According to report, at the height of nationwide lockdowns due to the COVID-19 pandemic, up to 1.6 billion children were affected by school closures, causing the largest mass disruption of education in modern history. Yet, even before schools shut their doors, one in five school-age children (three to 17) was out of school, and even children in schools were not necessarily learning, with 617 million children and adolescents worldwide failing to reach minimum proficiency levels in reading and mathematics.
To address these gaps, more than 90 per cent of the world’s education ministries have adopted some type of remote learning policy, and stakeholders have sought to “reimagine education” by harnessing technology.
Its Chairman, Prof. Adeolu Akande, who delivered a lecture in Ibadan, the Oyo State capital, said cost reduction would aid e-learning in the country.
Speaking on:“Religion, education and national development” at the Foundation Day of Precious Corner Stone University, Ibadan, he said e-learning has become part of the new normal, no thanks to COVID-19 pandemic.
He said the COVID-19 experience has shown that e-learning must be an integral part of the nation’s education system, implying a total overhaul of the education system.
Akande said: “Certain percentage of intruction ought to have been given through visual learning process.
“We have improved the backbone infrastructure like InfraCo (infrastructure providers), and licensing of private organisations to provide broadband infrastructure across the country.”
The Commission too appears not to be turning deaf ears to the complaints of the subscribers as it said it has instituted a forensic audit into the reasons customers’data disappear with lightening speed.
He said: “NCC has instituted a forensic audit on the cost of data, just like we did with cost of Short Message Service (SMS) on a particular mobile operator, where we discovered that the operator unlawfully surcharged its subscribers to the tune of over N100 million and we have asked the particular operator to make refunds immediately and the operator has commenced refund to the affected subscribers.
This could have gone unnoticed, if not for the quick intervention of NCC. We have plans to even extend the forensic audit on SMS to other telecoms operators.
“So like we did for SMS, we are doing same for data to find out the reason for fast data depletion and it will be carried out across all Mobile Network Operators (MNOs). By the time the audit is completed and the result is out, perhaps we will have better information of what is happening in the data segment, as it relates to fast data depletion.”
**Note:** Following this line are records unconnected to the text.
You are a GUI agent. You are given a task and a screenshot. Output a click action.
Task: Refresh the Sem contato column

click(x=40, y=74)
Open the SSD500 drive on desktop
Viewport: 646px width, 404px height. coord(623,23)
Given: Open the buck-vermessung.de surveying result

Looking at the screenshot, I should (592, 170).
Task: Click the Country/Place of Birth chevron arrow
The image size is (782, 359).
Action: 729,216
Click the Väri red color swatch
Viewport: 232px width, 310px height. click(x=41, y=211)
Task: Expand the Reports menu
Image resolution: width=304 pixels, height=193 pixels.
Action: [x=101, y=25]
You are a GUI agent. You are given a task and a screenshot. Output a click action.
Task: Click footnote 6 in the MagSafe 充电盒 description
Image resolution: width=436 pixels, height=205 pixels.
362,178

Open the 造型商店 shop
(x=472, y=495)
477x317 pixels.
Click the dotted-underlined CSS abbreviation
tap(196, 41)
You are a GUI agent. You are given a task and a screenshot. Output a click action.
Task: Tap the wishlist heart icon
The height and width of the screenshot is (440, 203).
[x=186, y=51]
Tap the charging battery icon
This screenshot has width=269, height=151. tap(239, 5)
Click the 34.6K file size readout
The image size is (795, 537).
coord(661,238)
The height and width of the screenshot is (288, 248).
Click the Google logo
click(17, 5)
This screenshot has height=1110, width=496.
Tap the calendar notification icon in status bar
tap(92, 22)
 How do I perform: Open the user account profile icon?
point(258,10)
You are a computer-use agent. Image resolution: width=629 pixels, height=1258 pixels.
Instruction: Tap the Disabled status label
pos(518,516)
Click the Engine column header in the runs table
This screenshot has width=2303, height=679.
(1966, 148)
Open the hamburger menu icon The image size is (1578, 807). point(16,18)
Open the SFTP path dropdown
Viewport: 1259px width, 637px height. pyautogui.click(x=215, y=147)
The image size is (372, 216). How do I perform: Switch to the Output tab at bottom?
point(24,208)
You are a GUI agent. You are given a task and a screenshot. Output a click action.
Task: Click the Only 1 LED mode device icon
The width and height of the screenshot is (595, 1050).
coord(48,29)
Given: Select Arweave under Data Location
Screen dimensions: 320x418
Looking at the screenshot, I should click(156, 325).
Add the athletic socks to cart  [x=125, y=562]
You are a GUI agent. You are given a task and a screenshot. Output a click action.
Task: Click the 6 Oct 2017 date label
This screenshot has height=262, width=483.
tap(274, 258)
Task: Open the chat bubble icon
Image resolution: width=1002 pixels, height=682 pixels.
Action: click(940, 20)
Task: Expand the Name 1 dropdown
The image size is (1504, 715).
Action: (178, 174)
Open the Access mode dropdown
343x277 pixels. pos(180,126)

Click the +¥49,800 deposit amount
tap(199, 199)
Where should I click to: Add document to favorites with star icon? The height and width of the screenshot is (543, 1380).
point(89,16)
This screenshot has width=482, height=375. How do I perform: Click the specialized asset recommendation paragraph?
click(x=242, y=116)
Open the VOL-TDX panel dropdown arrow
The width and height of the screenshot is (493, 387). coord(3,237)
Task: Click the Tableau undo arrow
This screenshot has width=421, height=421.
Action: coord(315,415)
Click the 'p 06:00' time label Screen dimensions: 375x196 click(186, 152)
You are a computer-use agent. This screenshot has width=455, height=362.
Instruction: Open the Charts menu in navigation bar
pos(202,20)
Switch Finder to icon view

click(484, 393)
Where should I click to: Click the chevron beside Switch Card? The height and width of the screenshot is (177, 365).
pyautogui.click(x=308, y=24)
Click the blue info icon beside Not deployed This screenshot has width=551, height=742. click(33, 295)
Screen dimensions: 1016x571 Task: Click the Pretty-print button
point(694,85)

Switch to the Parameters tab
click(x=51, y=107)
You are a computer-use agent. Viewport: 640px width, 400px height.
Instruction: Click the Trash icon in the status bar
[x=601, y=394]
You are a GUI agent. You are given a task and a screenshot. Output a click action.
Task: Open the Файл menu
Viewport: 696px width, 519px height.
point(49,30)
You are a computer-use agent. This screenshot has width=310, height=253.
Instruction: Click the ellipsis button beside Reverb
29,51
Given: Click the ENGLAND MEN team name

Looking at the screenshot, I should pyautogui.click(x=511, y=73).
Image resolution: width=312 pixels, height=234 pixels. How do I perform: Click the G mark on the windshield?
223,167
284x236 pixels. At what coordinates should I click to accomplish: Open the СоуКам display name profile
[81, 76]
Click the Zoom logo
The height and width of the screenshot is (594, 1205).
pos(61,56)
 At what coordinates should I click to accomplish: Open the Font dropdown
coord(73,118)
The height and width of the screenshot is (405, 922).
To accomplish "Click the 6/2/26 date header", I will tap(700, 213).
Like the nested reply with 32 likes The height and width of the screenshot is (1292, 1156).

He said the Commission did its benchmarking recently and discovered that the cost of 1 Gigabyte of data had come down below N500, which represents 50 per cent reduction from what it used to be. He said there is however a target to reduce data cost to N390/Gigabyte by the year 2025, adding that Commission is almost there.
“The target, as enshrined in the National Broadband Plan (2020-2025) is to achieve N390/Gigabyte in the cost of data by the end of 2025, but the recent benchmarking that the NCC did, showed that the cost of data has reduced to more than 50 per cent from what it used to be at the beginning of 2020. For us as industry regulator, this is a good sign that data cost is coming down and that the issue of data depletion as experienced by subscribers, is gradually been addressed.
“Although the reduction in the cost of data may not completely address the issue of fast data depletion as currently being experienced by subscribers, but that NCC is considering a new measure that will completely address the issue of data depletion,” he said.
Prof Akande said the more the availability of these infrastructures, the more the prices of data will keep crashing. “As soon as most of these initiatives mature, the price of data will reduce to the bearest minimum,” he said. But many subscribers say while the grass grows the steed (horse) starves.